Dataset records

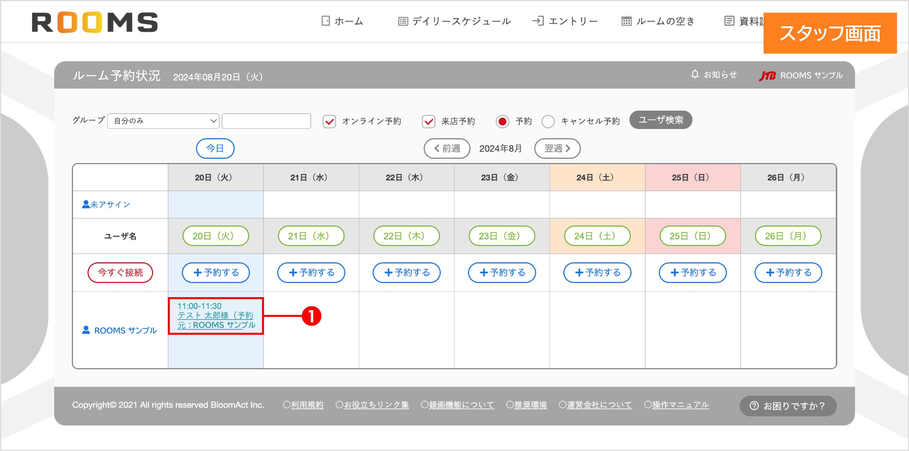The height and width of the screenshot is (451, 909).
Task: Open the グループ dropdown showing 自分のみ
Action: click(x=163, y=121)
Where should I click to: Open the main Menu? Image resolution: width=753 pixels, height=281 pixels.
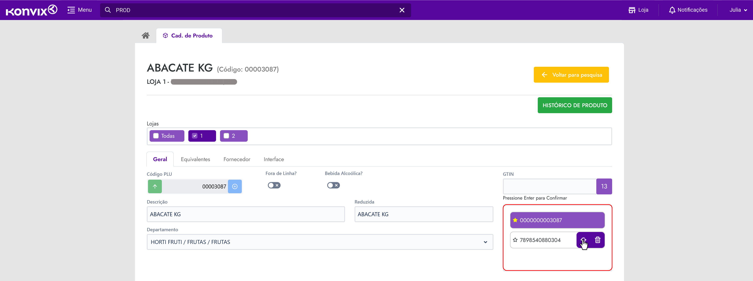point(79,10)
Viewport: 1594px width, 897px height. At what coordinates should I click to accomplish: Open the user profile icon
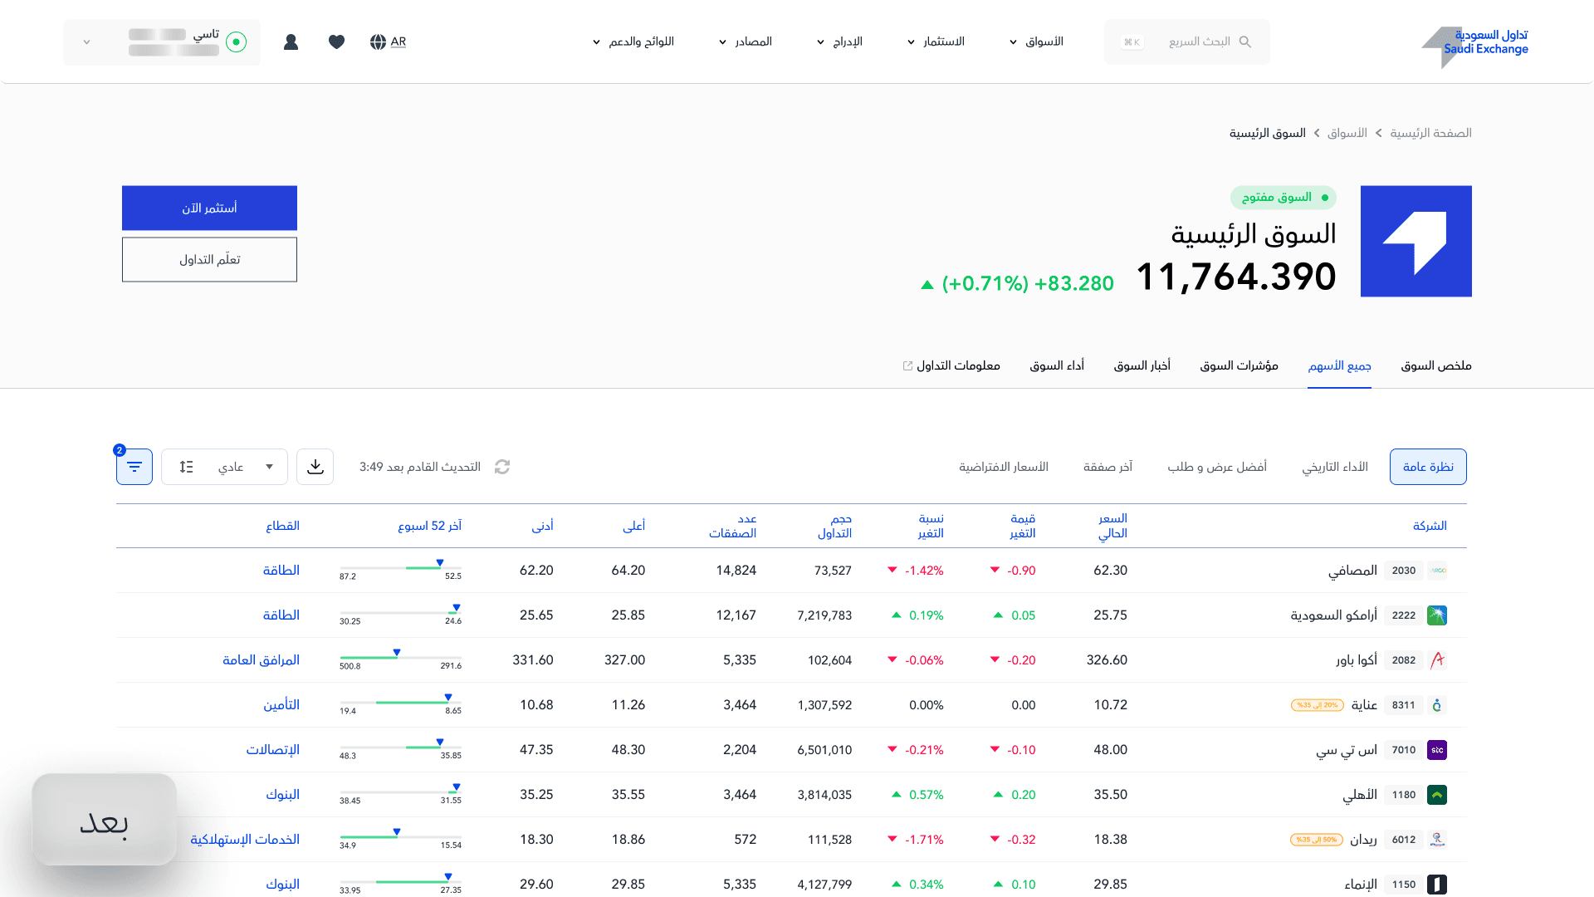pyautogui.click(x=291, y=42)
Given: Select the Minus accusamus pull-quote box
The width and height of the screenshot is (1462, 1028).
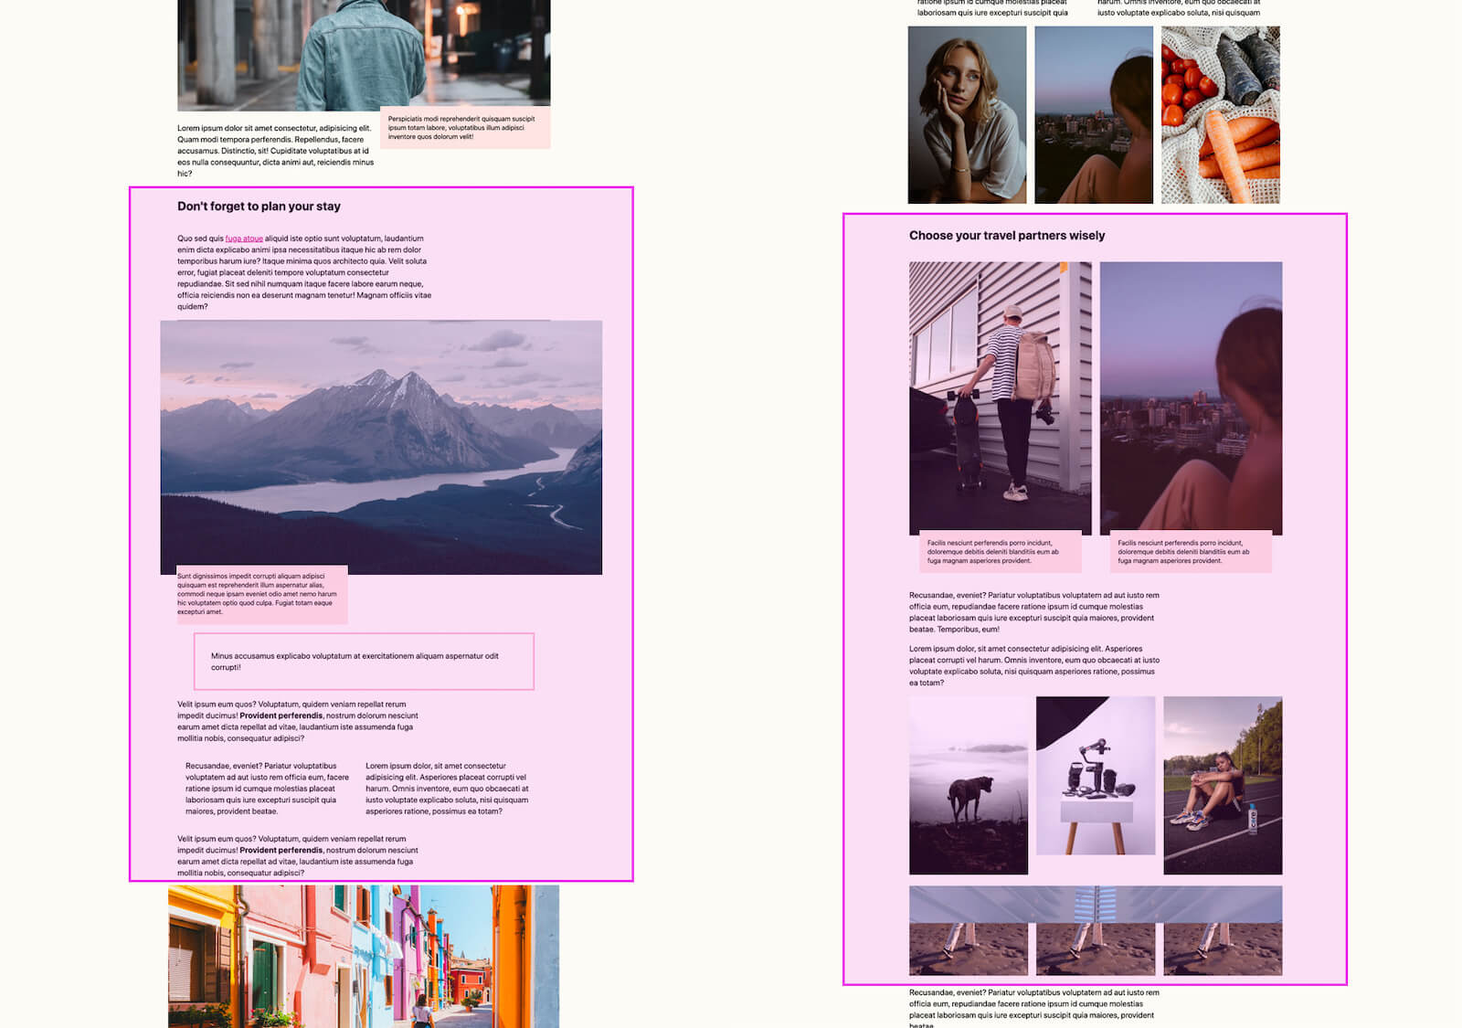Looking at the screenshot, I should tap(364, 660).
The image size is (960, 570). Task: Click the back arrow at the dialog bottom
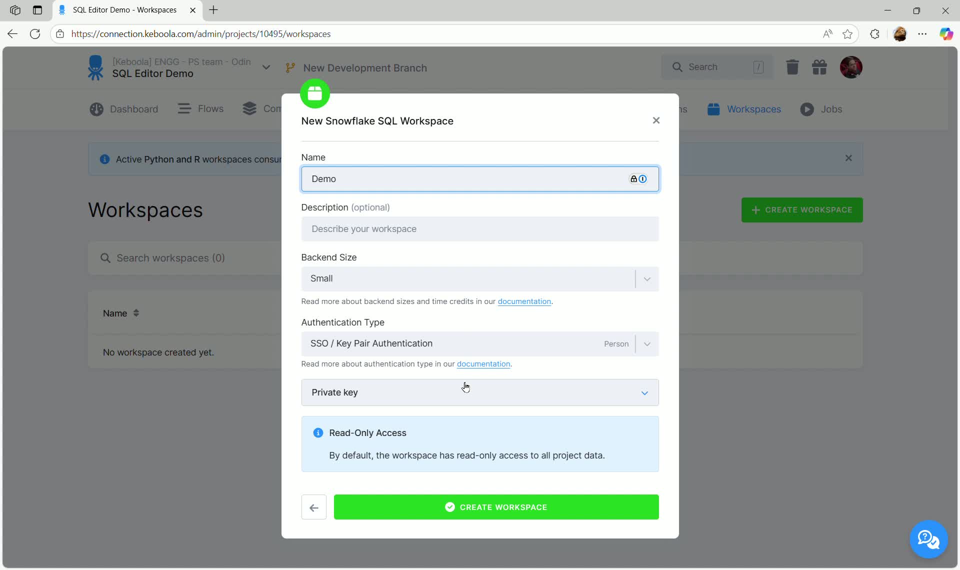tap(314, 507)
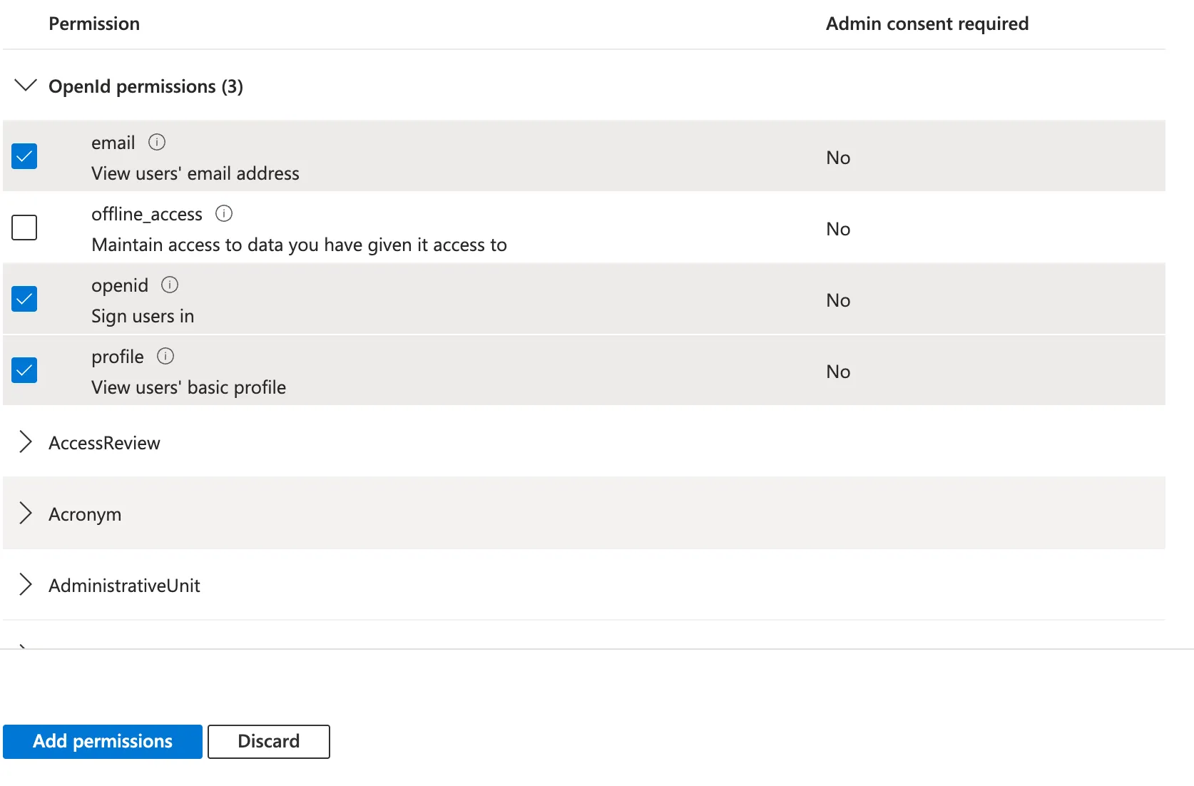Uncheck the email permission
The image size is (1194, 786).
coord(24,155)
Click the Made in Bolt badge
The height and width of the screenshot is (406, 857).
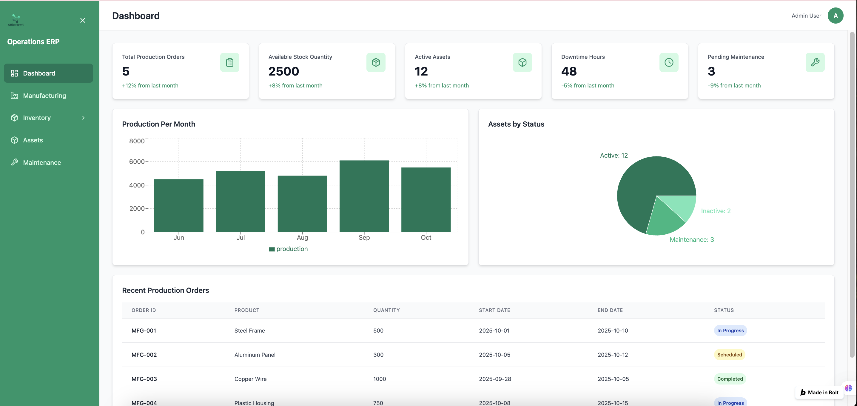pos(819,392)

*PROBLEM TO WORK ON*: Would you restate word for word only the lines from the line with "Where should I" to the last line above, with the pictures left out?

*FINISHED TASK*:
Where should I click to: Open the main Menu? Image resolution: width=753 pixels, height=281 pixels.
point(79,10)
Viewport: 1594px width, 897px height. At what coordinates should I click to accomplish: Open the user profile icon
pyautogui.click(x=291, y=42)
Given: Select the Minus accusamus pull-quote box
The width and height of the screenshot is (1462, 1028).
Looking at the screenshot, I should tap(364, 660).
The image size is (960, 570). Task: Click the back arrow at the dialog bottom
tap(314, 507)
Uncheck the email permission
The image size is (1194, 786).
coord(24,155)
Click the Made in Bolt badge
The height and width of the screenshot is (406, 857).
pos(819,392)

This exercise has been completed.